12) Fast Implementation Checklist
[ ] Log dedupe-window lifecycle per intent (first seen, expiry, retry attempt)
[ ] Build duplicate/rescue/ambiguous branch labels
[ ] Add DuplicateRisk term to routing objective
[ ] Train branch-probability + branch-cost models (quantile heads)
[ ] Deploy CLEAN→WATCH→COLLISION_RISK→SAFE controller
[ ] Gate rollout on WECR + DOC + completion reliability
References
- RFC 7231 / RFC 9110 idempotency semantics (HTTP method-level background; useful but insufficient for trading intent guarantees).
- FIX Protocol session and application-level sequencing guidance (for practical finality/replay handling).
- Almgren, R. & Chriss, N. (2000), Optimal Execution of Portfolio Transactions.

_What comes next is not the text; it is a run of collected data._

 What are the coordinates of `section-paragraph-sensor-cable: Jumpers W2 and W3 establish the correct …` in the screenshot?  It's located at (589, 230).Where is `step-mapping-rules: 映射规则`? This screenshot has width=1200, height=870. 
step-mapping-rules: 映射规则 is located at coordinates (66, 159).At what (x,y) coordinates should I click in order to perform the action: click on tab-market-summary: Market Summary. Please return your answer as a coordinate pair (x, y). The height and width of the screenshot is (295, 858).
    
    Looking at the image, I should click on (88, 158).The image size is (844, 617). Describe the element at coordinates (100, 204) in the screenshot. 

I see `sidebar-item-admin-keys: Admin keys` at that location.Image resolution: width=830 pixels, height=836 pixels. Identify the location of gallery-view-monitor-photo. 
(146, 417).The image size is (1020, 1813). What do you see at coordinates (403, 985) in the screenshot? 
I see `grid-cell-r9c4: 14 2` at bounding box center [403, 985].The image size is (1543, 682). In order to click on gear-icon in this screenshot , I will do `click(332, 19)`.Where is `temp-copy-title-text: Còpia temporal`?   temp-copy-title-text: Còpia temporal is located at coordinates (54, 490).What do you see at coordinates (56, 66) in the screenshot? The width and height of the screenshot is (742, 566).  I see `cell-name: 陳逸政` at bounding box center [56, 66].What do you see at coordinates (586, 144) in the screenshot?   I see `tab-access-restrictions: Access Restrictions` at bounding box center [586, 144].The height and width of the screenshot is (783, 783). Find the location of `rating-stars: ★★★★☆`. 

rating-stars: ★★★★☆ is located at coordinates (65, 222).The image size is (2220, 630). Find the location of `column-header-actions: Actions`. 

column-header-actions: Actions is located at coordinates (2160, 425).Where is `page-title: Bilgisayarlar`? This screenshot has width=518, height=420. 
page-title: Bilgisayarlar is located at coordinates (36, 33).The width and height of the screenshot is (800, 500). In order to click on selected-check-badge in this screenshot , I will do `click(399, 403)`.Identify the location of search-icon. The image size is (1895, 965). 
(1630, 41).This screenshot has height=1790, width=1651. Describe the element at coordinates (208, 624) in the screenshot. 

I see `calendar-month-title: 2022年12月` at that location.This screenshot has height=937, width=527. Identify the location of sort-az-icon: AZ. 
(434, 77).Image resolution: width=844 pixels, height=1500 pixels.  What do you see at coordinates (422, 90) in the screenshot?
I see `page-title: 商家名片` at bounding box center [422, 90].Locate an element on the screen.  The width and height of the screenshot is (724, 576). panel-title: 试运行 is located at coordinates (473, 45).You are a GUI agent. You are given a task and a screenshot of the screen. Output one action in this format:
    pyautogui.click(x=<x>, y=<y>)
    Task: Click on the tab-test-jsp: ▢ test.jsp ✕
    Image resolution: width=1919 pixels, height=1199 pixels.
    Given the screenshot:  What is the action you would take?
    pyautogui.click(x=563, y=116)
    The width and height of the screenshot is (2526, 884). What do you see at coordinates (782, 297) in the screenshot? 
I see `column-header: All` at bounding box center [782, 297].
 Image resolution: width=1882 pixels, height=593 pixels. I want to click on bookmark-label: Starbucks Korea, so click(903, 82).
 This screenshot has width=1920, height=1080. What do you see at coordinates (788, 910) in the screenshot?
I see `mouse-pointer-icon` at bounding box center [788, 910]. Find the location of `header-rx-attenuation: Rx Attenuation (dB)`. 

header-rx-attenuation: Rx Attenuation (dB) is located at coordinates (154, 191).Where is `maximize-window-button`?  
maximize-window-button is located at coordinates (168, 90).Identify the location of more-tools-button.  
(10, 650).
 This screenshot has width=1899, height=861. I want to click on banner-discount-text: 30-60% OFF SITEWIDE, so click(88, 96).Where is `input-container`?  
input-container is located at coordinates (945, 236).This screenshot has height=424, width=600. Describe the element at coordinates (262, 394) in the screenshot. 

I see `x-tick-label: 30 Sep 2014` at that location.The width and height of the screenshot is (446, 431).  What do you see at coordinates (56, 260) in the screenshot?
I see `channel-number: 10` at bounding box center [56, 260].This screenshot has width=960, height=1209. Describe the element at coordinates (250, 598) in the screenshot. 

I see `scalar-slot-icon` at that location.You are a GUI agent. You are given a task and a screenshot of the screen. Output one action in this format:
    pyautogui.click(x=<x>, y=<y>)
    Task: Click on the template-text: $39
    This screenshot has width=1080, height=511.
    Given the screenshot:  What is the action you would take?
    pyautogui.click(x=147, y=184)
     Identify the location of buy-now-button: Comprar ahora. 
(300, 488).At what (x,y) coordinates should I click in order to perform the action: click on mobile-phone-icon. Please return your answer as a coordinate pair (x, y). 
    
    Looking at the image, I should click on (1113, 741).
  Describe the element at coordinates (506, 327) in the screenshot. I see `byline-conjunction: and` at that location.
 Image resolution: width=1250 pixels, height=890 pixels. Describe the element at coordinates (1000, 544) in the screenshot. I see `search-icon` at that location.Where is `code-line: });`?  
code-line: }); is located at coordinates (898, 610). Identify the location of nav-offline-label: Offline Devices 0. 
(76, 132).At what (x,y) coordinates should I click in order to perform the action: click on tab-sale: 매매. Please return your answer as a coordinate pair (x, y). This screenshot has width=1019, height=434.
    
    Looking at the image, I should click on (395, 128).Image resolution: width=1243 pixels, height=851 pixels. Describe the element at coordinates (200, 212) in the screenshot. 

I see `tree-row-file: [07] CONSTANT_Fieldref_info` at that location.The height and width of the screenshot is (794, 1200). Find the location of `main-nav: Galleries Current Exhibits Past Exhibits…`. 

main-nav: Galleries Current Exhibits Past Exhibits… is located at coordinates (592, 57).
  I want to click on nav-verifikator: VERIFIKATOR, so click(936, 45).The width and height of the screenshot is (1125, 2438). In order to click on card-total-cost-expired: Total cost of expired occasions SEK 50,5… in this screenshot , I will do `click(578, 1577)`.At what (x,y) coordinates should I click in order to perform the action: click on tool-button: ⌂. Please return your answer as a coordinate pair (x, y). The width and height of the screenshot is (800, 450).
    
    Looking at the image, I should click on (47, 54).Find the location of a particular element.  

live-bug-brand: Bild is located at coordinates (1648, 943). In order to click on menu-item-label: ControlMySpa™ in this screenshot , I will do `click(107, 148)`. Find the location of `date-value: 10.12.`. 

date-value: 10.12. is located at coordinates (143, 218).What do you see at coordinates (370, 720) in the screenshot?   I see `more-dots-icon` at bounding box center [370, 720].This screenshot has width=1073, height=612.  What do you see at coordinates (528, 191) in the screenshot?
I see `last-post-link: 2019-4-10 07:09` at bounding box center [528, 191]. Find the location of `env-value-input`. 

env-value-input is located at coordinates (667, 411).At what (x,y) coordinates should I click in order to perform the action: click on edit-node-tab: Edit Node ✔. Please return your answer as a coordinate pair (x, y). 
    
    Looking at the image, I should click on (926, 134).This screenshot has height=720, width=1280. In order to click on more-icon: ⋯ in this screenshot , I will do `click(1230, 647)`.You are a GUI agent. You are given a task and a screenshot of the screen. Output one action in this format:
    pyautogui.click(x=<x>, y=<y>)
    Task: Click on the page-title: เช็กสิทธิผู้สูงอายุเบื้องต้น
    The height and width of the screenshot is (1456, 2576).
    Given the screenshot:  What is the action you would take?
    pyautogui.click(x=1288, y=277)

- Cartea, Á., Jaimungal, S., Penalva, J. (2015), Algorithmic and High-Frequency Trading.
TL;DR
Timeout retries are a branching execution decision, not a transport footnote. Model idempotency-window expiry explicitly, price duplicate-branch risk in action selection, and enforce single-intent SAFE controls before hidden overfill/unwind cost leaks into tail slippage.